[Opening Data for processing section]

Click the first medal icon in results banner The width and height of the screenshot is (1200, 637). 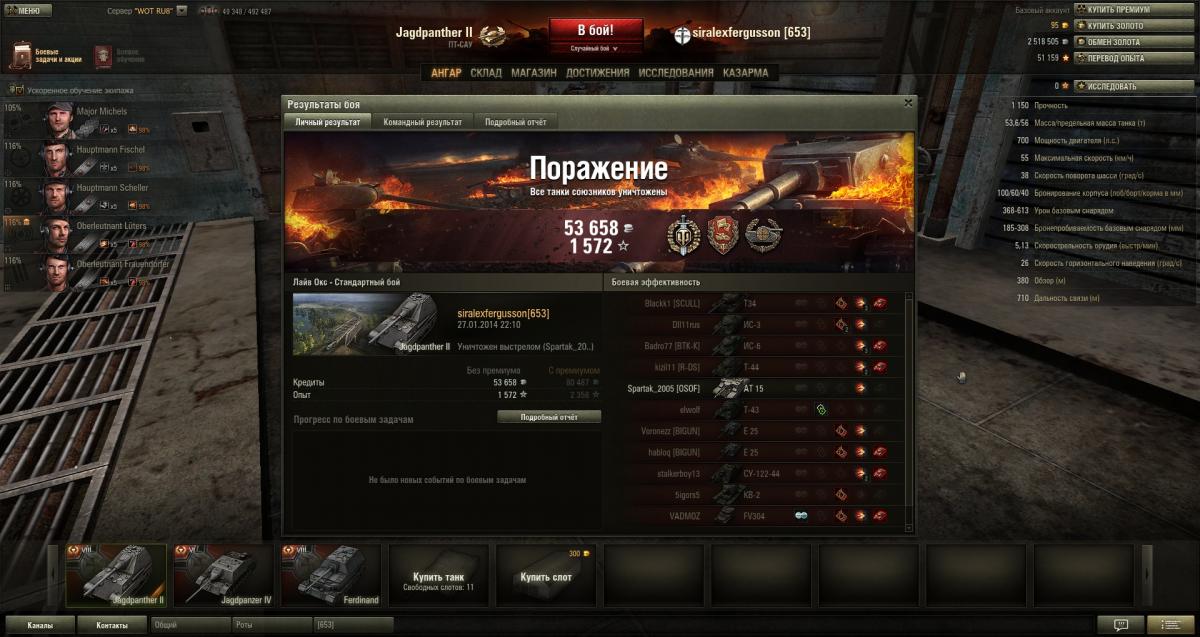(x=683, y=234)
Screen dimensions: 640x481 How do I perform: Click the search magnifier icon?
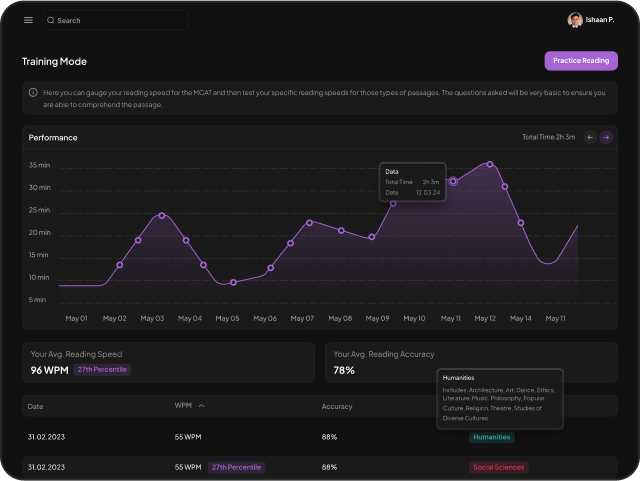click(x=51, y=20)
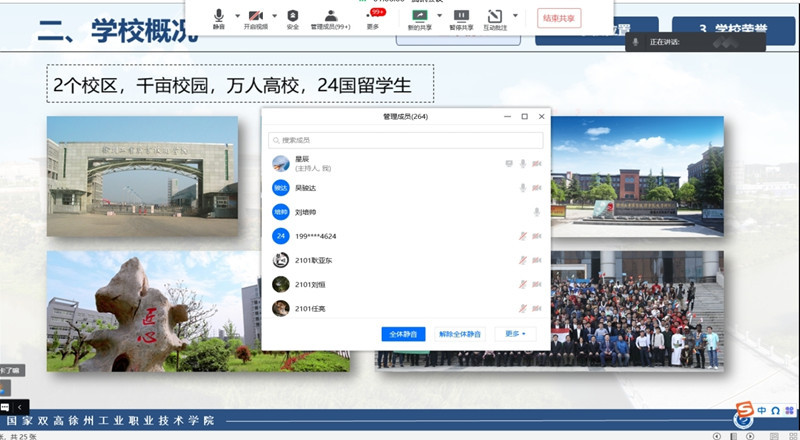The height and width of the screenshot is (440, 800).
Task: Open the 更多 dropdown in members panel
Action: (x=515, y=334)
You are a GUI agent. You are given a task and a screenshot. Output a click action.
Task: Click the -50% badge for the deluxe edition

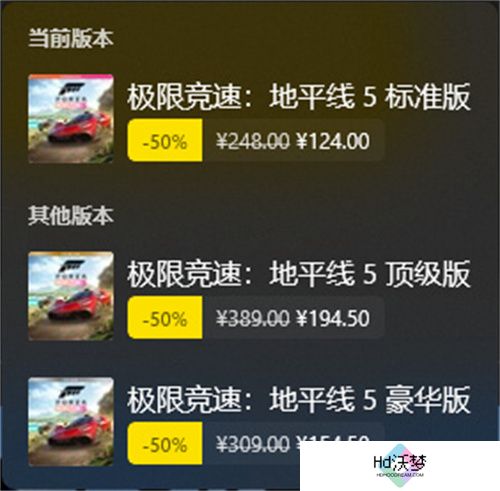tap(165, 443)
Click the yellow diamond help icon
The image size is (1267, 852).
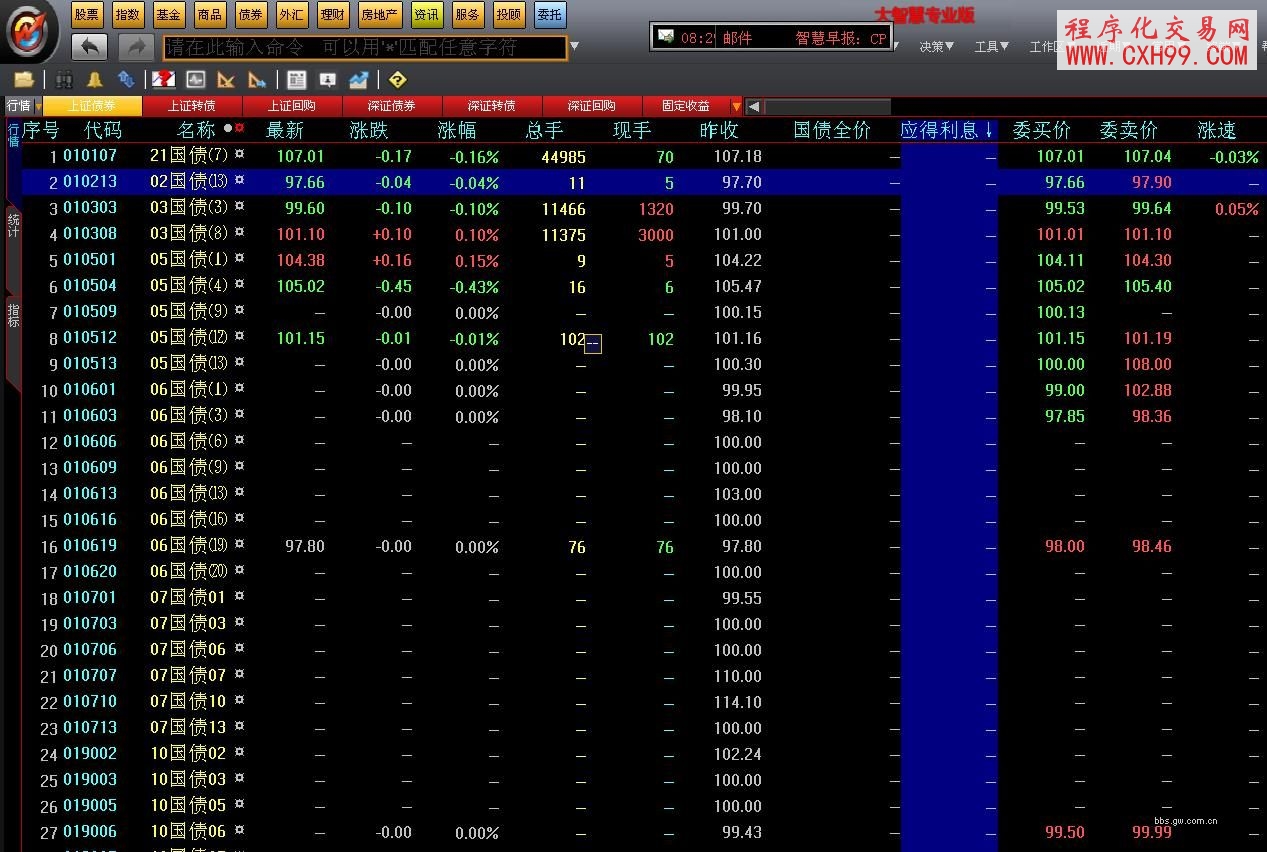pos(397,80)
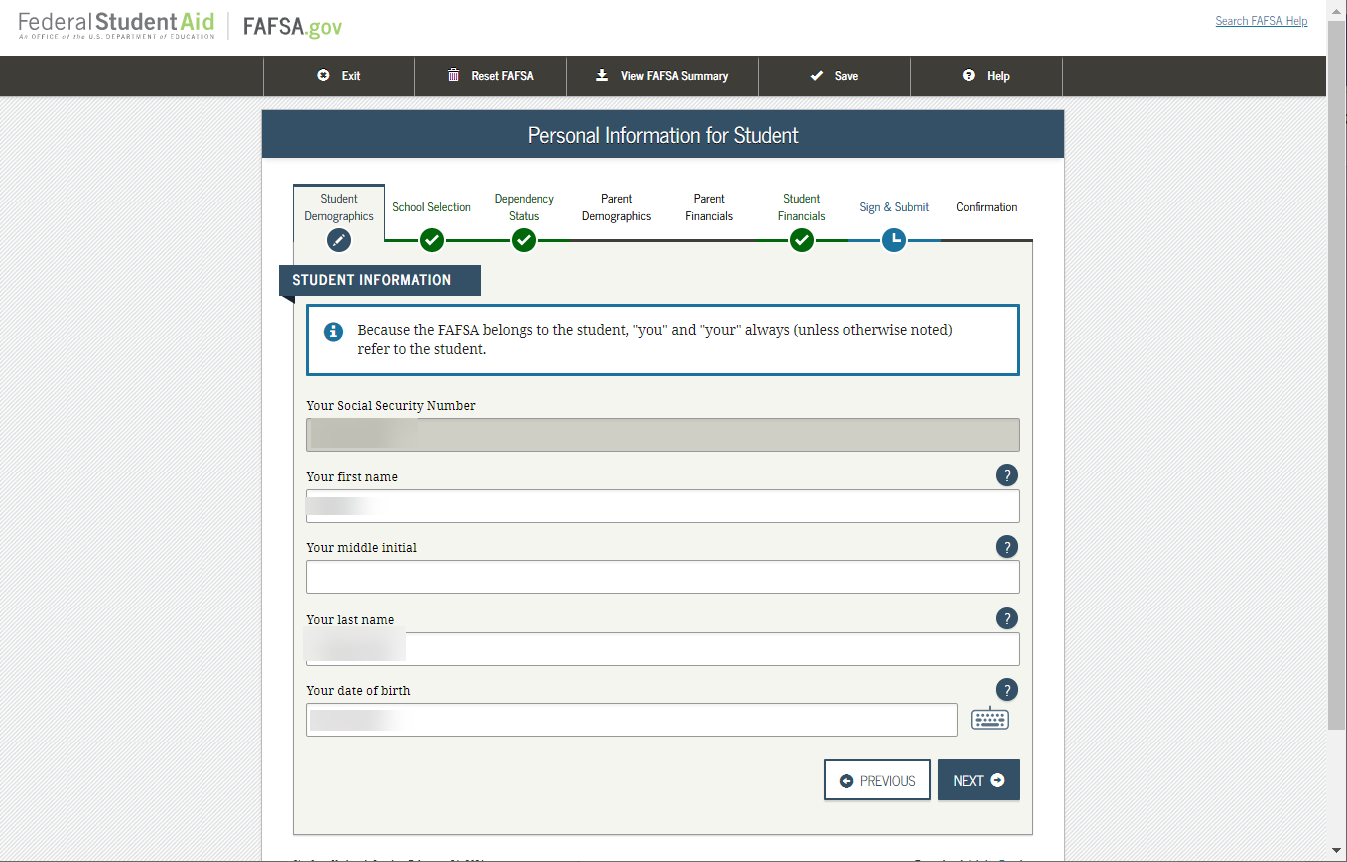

[Closing Data for processing section]

_Exercise directions_
Make an exact copy of the lines of the records from the line containing "Click the yellow diamond help icon" through the final line, both ends included, but not of the pictures.

_Finished exercise_
Click the yellow diamond help icon
The image size is (1267, 852).
pos(397,80)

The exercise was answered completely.